> Input
-------------------------

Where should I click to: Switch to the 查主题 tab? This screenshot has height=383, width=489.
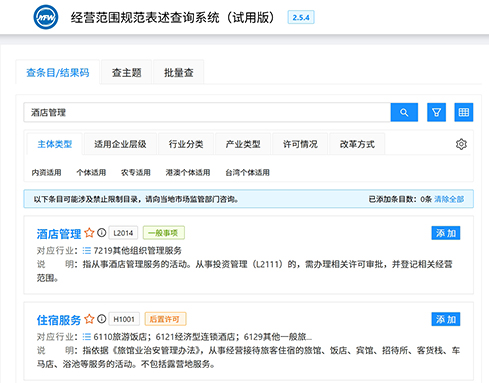(127, 72)
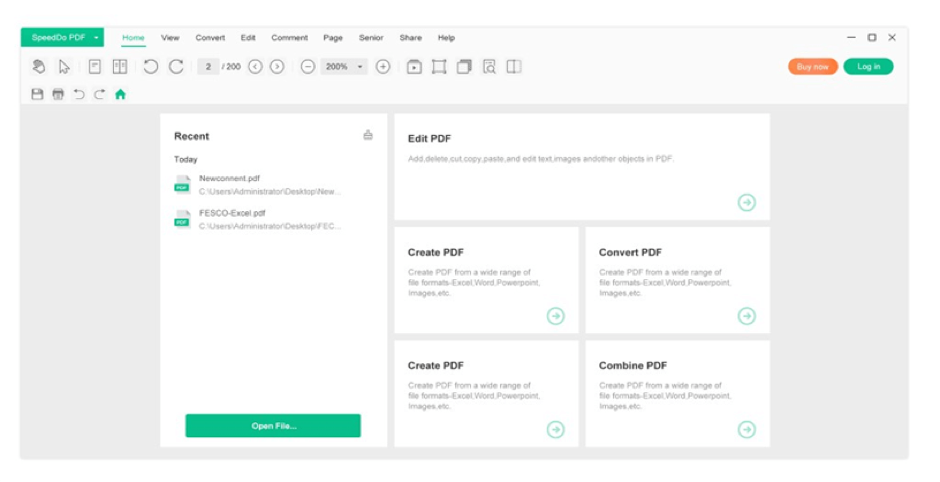Expand the 200% zoom level dropdown
Image resolution: width=940 pixels, height=482 pixels.
[x=360, y=67]
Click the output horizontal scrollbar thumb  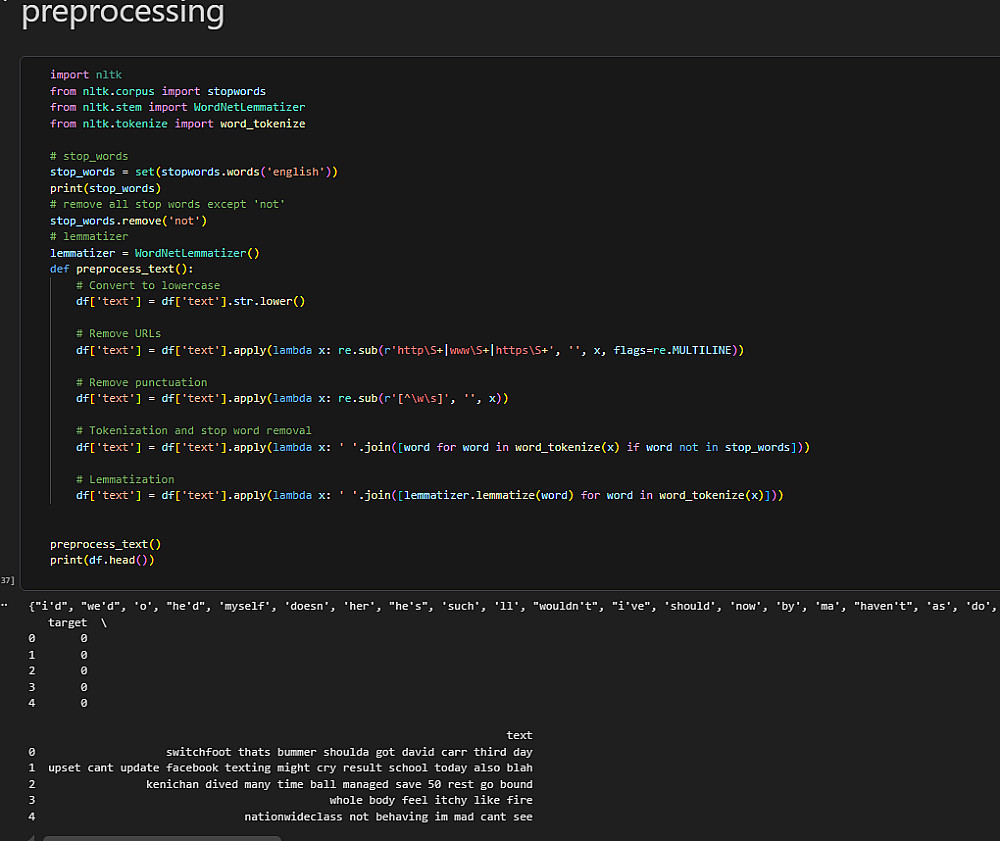point(162,837)
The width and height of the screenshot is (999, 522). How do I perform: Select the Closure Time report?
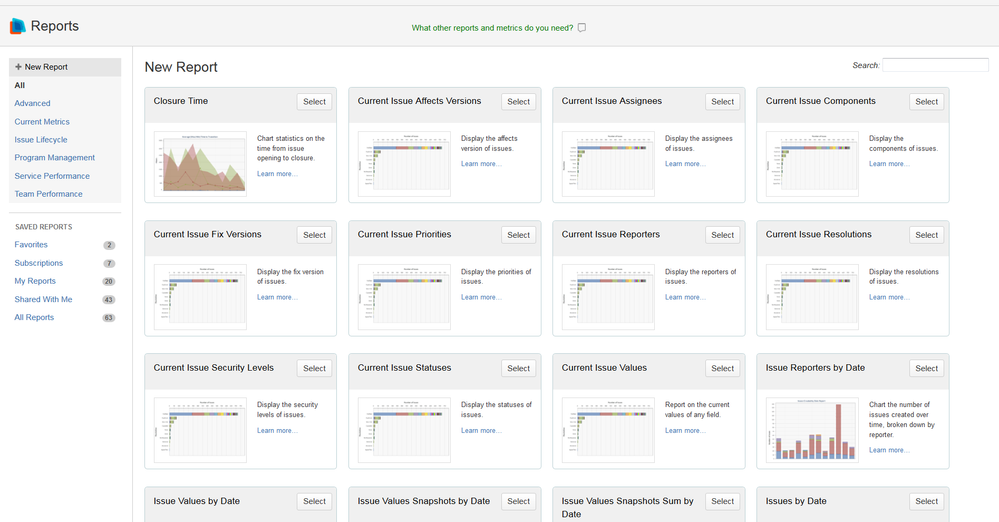[314, 101]
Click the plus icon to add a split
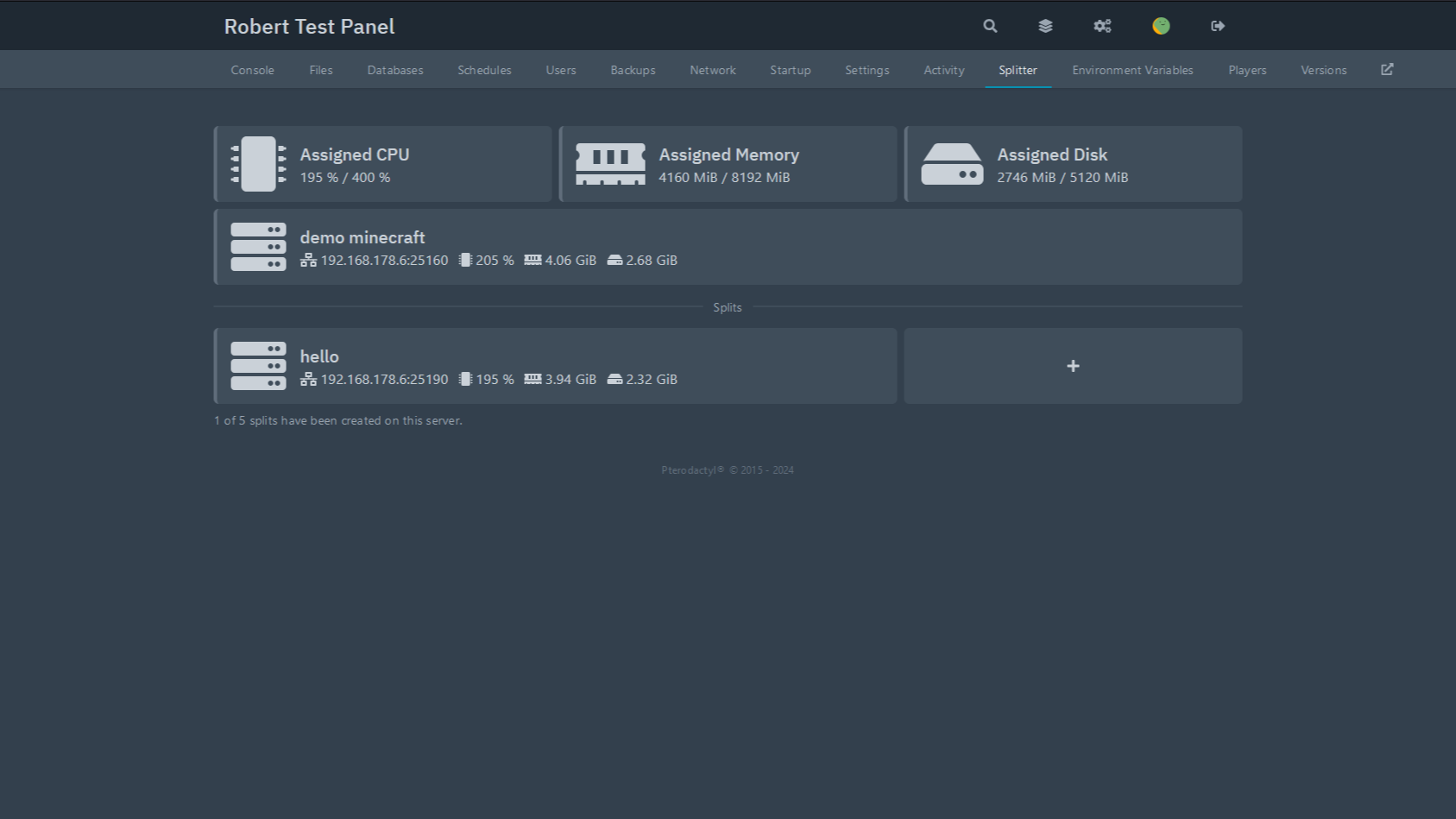This screenshot has height=819, width=1456. pyautogui.click(x=1073, y=366)
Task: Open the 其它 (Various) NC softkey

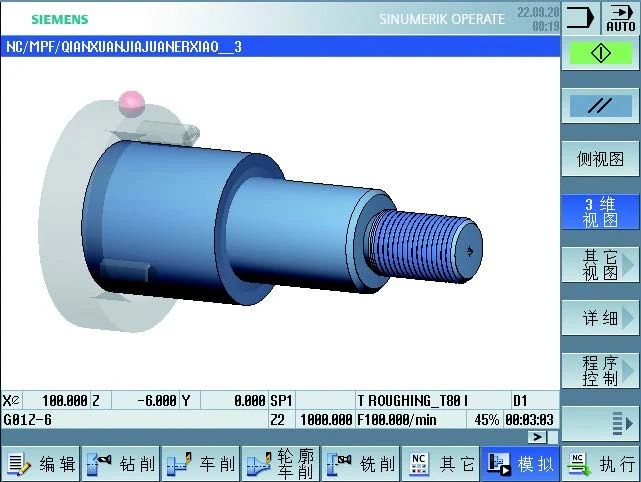Action: pyautogui.click(x=440, y=464)
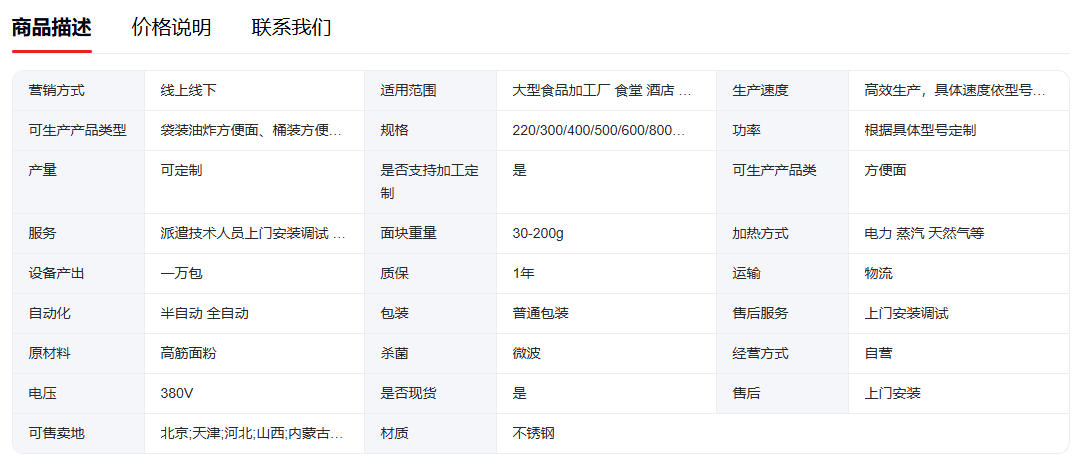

-------------------------

> Directions for this task
Write out word for word every line from the line with "The width and" through the final line of the records, both included, skipping the pictures.

> Your solution
The width and height of the screenshot is (999, 522). How do I perform: Select the Closure Time report?
[314, 101]
Click the plus icon to add a split
This screenshot has height=819, width=1456. pyautogui.click(x=1073, y=366)
Task: Open the 其它 (Various) NC softkey

Action: pyautogui.click(x=440, y=464)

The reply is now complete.